[Stored items]
================

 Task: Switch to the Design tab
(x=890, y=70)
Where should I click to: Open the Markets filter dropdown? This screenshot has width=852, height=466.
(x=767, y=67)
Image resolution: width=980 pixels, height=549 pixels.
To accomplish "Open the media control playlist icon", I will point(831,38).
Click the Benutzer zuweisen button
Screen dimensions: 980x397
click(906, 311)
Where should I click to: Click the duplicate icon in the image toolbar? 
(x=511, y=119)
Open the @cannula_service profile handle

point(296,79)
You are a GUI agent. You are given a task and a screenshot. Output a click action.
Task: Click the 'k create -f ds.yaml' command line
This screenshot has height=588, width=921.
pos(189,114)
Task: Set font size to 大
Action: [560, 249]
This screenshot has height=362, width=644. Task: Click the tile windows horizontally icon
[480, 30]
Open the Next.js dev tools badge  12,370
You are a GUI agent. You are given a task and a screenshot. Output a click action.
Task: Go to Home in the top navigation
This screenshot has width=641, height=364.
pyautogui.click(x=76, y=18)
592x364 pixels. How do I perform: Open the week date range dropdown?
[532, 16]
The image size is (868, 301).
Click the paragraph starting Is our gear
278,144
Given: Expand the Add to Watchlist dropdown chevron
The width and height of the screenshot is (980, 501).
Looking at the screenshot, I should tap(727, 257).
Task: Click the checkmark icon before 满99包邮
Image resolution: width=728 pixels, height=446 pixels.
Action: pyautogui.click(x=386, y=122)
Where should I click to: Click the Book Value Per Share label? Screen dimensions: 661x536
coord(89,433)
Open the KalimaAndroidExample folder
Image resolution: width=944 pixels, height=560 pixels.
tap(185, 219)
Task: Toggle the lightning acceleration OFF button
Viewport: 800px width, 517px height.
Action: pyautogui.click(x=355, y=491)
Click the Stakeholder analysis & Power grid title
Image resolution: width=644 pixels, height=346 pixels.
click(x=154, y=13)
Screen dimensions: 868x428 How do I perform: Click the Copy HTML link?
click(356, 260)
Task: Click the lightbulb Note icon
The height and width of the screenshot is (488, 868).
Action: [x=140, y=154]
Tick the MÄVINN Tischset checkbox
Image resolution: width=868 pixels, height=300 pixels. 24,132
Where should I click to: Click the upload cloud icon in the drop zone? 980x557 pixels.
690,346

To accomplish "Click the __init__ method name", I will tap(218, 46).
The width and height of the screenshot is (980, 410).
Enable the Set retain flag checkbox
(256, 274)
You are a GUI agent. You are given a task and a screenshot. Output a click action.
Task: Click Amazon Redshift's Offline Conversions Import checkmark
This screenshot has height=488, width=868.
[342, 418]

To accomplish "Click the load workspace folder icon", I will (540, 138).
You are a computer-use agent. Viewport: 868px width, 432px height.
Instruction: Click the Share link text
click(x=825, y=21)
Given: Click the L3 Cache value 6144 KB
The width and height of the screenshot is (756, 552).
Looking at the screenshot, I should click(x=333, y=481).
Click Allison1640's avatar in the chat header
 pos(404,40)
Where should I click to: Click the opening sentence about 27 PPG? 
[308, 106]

================

All that is wanted is a faithful reproduction of the line above with "Open the Next.js", the line with "Given: Expand the", and every line in between.

**Your response**.
Open the Next.js dev tools badge  12,370
You are a GUI agent. You are given a task and a screenshot. Output a click action.
Task: Go to Home in the top navigation
This screenshot has width=641, height=364.
pyautogui.click(x=76, y=18)
592x364 pixels. How do I perform: Open the week date range dropdown?
[532, 16]
The image size is (868, 301).
Click the paragraph starting Is our gear
278,144
Given: Expand the Add to Watchlist dropdown chevron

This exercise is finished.